• _WHAT YOU NEED TO DO_:
1. In the mountain trip account, translate this sentence into Spanish: "Then we attended the live Pooja in the evening and went back to our rooms for a comfy sleep since we had to wake up early the next day."
2. Proceed with the mountain trip account, picking up right after its last sentence.

You must have heard that weather changes suddenly in mountains, and so we witnessed it that day. When we had climbed up, it was all clear with a bright Sun shining up in the sky, but within two hours, it all grew into a plethora of dark clouds that engulfed the area with darkness and started descending as soon as we can.
We also met some workers from Nepal while they were having Dal and Rice in their lunch. Their hospitality touched deep in our hearts since despite not having much food, they offered a part to us as well.
Then we attended the live Pooja in the evening and went back to our rooms for a comfy sleep since we had to wake up early the next day.

• _ENTRIES SHOWN_:
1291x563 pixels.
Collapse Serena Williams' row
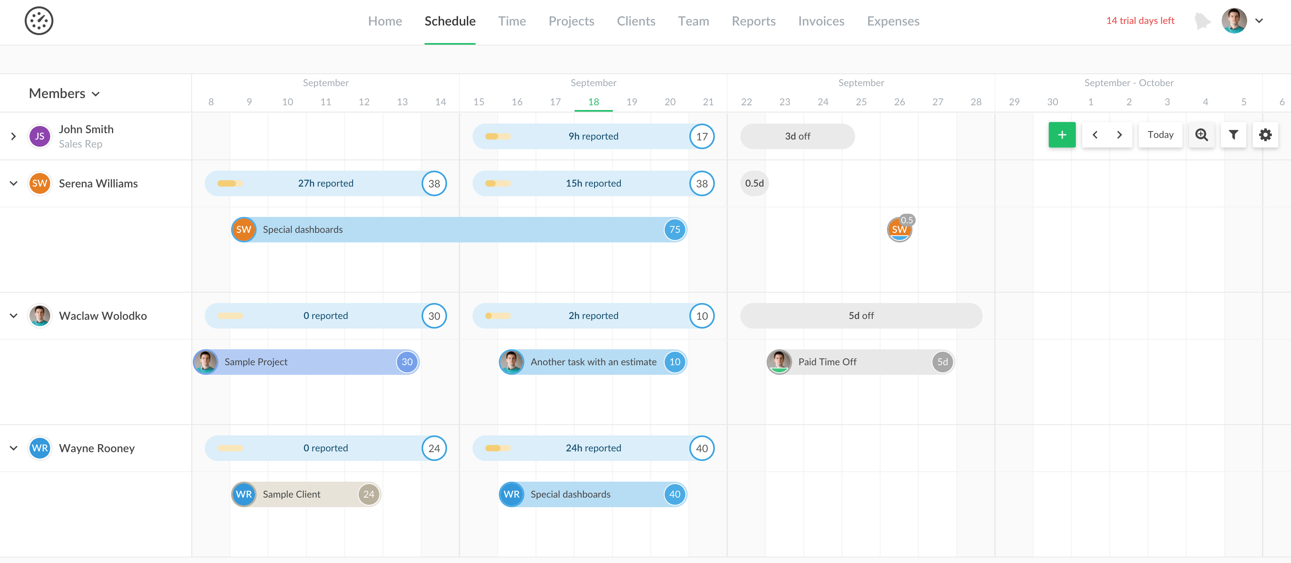(14, 183)
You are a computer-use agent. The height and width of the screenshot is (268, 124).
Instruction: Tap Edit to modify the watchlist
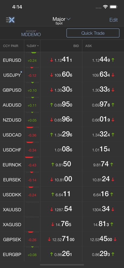click(x=114, y=20)
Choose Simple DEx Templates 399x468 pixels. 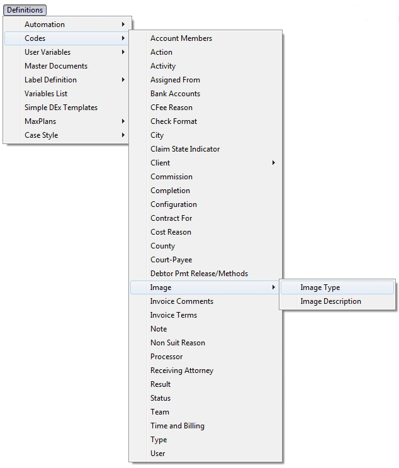[61, 108]
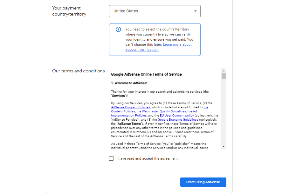Click the blue info icon beside the notice

118,29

• _EXPECTED RESPONSES_:
1. Luego asistimos a la Pooja en vivo por la noche y regresamos a nuestras habitaciones para dormir cómodamente, ya que teníamos que levantarnos temprano al día siguiente.

2.
On this trip, everyday you have to start really very early if you want to explore things, since as the day starts, the crowd keeps on increasing. And so we did, waking up at 4 in the morning, taking bath at -5°C with just lukewarm water and getting ready for standing up in the long queue before entering the temple. But as soon as you enter the temple, you forget everything, you just forget each every pain you have taken to reach there. It's a magical place whole inside, you can not take you eyes off the beautiful carvings done on the walls of the temple. Seriously those 15 minutes were the most serene moments of my life.
As we got out we started our trek down to Gaurikund. While descending down I will recommend you taking shortcuts used by local people, as they cut down the distance a bit and saves you from getting in the ways of those horses. Moreover you will get to feel the adventure in these paths when you will walk on glaciers and across waterfalls. Yes, these paths can also be risky at times so always take care while negotiating these tough paths.
It took us just 7 hours to descend down, before we got into our cars. Not much time was remaining before sunset and since it is always risky to drive in dark in mountains, we decided to take a halt at Agastyamuni.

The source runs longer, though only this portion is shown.